Hiroki Kobayashi, MD, PhD

Hiroki Kobayashi, MD, PhD, is a postdoctoral research fellow at the Barrow Aneurysm and AVM Research Center, Barrow Neurological Institute. He trained as a neurosurgeon in Japan and has clinical experience in both open cerebrovascular surgery and neuroendovascular treatment for patients with intracranial aneurysms and subarachnoid hemorrhage. He earned his MD from Kagoshima University and completed neurosurgical training at Saitama Medical University and the National Cerebral and Cardiovascular Center, followed by a PhD in neurosurgery at Saitama Medical University. His research focuses on the mechanisms of intracranial aneurysm formation and rupture, with the goal of developing non-surgical preventive strategies. His work includes computational fluid dynamics studies of aneurysm rupture risk, vascular smooth muscle cell biology, and translational studies using mouse models of aneurysm rupture. He is currently investigating periostin-expressing activated fibroblasts as a potential therapeutic target for brain aneurysms.
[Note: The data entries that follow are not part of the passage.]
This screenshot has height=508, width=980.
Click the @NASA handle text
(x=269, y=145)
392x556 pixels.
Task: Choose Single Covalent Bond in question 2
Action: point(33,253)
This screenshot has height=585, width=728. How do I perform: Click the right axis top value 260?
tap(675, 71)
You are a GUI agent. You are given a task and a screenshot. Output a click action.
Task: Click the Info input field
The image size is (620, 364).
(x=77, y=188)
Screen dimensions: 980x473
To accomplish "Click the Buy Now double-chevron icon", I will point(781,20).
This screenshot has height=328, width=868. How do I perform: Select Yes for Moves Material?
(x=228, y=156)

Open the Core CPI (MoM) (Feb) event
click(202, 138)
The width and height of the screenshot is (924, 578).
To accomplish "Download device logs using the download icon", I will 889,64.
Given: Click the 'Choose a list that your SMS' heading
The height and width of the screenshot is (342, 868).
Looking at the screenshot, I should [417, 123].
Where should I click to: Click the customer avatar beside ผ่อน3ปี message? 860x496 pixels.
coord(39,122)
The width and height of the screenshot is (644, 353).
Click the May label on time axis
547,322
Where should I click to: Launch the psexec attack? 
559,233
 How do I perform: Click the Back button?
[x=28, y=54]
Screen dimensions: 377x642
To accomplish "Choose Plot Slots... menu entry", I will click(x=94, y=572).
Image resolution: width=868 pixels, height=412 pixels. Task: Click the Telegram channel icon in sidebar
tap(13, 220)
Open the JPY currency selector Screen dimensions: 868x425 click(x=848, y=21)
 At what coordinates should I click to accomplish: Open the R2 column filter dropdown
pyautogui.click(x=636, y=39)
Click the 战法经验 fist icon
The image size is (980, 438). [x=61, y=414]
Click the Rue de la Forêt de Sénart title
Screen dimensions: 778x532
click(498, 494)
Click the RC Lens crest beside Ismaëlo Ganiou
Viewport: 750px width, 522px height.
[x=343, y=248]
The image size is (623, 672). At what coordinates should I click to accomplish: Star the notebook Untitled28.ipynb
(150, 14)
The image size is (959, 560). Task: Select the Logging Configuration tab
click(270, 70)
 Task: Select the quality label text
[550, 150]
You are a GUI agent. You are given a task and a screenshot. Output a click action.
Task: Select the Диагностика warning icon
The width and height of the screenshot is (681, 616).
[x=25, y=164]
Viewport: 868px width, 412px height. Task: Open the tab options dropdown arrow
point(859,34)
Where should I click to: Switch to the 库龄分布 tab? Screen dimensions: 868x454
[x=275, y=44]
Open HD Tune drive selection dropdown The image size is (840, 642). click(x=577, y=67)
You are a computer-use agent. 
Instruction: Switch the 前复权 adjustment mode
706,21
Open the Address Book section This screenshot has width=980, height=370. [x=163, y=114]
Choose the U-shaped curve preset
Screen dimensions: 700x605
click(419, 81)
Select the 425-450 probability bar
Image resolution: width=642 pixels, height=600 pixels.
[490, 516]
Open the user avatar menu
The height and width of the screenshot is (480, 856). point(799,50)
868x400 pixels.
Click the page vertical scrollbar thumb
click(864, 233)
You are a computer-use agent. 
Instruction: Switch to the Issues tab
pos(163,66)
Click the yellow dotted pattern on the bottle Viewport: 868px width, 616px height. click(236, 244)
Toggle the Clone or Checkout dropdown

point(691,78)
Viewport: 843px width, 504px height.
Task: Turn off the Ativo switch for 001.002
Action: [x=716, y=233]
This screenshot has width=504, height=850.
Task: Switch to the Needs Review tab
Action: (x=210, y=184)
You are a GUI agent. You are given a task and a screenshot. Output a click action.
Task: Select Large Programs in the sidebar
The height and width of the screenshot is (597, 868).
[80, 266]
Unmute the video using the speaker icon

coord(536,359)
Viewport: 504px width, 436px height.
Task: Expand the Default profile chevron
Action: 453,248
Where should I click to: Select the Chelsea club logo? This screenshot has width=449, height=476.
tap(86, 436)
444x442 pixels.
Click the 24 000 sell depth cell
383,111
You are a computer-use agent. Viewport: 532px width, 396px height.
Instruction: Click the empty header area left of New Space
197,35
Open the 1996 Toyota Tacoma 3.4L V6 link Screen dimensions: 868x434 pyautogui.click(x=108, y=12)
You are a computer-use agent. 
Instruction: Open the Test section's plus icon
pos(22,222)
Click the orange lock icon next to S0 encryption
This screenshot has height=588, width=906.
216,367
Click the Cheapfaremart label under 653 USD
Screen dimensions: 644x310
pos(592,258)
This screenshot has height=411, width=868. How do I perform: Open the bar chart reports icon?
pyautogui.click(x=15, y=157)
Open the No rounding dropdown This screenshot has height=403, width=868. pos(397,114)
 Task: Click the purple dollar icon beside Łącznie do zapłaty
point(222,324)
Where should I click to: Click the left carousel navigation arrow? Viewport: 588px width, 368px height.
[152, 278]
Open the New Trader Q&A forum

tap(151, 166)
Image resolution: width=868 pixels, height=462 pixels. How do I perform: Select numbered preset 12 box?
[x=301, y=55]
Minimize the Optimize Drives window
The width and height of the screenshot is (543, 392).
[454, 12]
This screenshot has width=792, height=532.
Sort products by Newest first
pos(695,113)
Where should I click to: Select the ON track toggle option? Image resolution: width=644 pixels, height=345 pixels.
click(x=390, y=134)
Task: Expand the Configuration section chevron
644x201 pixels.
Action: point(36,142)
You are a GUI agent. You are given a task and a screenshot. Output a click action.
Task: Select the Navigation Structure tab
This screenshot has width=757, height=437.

Hiroki is originally from Japan, where he completed his medical education and neurosurgical training. He earned his medical degree from Kagoshima University School of Medicine and completed neurosurgical training at Saitama Medical University and the National Cerebral and Cardiovascular Center. He later received his Ph.D. in Neurosurgery from Saitama Medical University.
During his clinical training, Dr. Kobayashi treated patients with both unruptured and ruptured brain aneurysms using open surgical and endovascular techniques. These experiences sparked his interest in understanding the mechanisms underlying aneurysm formation and rupture. Since August 2025, he has served as a postdoctoral research fellow at the Barrow Aneurysm and AVM Research Center at Barrow Neurological Institute, where his research focuses on the biology of brain aneurysms through experimental models and translational approaches.
What led you to become involved with brain aneurysm research?
As a neurosurgeon, I have cared for many patients with subarachnoid hemorrhage caused by ruptured brain aneurysms. Even when surgery or endovascular treatment is successful, patients can suffer from severe disability or sudden death. I also saw patients with unruptured aneurysms who faced difficult decisions because we still cannot reliably predict which aneurysms will rupture. These clinical experiences made me realize that treating aneurysms after they are found is not enough. We need a better understanding of the biological mechanisms that cause aneurysms to grow and rupture, so that we can develop non-surgical strategies to prevent rupture before it happens. This motivated me to move from purely clinical work into basic and translational aneurysm research.
In the simplest terms, what is the purpose of your project?
The purpose of this project is to understand whether a protein called periostin helps brain aneurysms form and worsen. Our preliminary data suggest that a specific group of activated cells, called periostin-expressing activated fibroblasts, is increased in brain aneurysm tissue. These cells may promote inflammation and weaken the blood vessel wall by changing the structure around the vessel. In this project, we will test whether removing periostin-expressing cells or blocking periostin with an antibody can reduce aneurysm formation in a mouse model. We will also study where these periostin-expressing cells come from. In simple terms, we want to know whether periostin is one of the drivers of brain aneurysm development and whether targeting it could become a new treatment strategy.
In the simplest terms, what do you hope will change through your research findings?
I hope this research will help shift brain aneurysm care from treatment after an aneurysm is discovered or ruptures toward prevention. Currently, there is no approved medication that can stop a brain aneurysm from forming, growing, or rupturing. Patients often must choose between observation and invasive procedures such as surgery or endovascular treatment. If our study shows that periostin plays an important role in aneurysm development, it may identify a new drug target for preventing aneurysm progression. Ultimately, I hope this work will contribute to the development of a safe medical therapy that reduces the need for invasive treatment and lowers the risk of devastating subarachnoid hemorrhage.
Why is the funding you are receiving through the Brain Aneurysm Foundation so important?
This funding from the Brain Aneurysm Foundation is extremely important because it allows us to test a new idea that could lead to a non-surgical treatment for brain aneurysms. The award will support animal experiments, periostin-targeted treatment studies, histological and molecular analyses, and single-cell RNA sequencing to identify the cells involved in aneurysm formation. These experiments are essential for determining whether periostin is not only a marker of aneurysm disease but also a driver of vessel wall inflammation and remodeling. The support also helps me develop as an early-career investigator focused on translational brain aneurysm research. Most importantly, this funding provides the foundation for future larger studies aimed at developing medical therapies to prevent aneurysm rupture and improve outcomes for patients and families affected by brain aneurysms.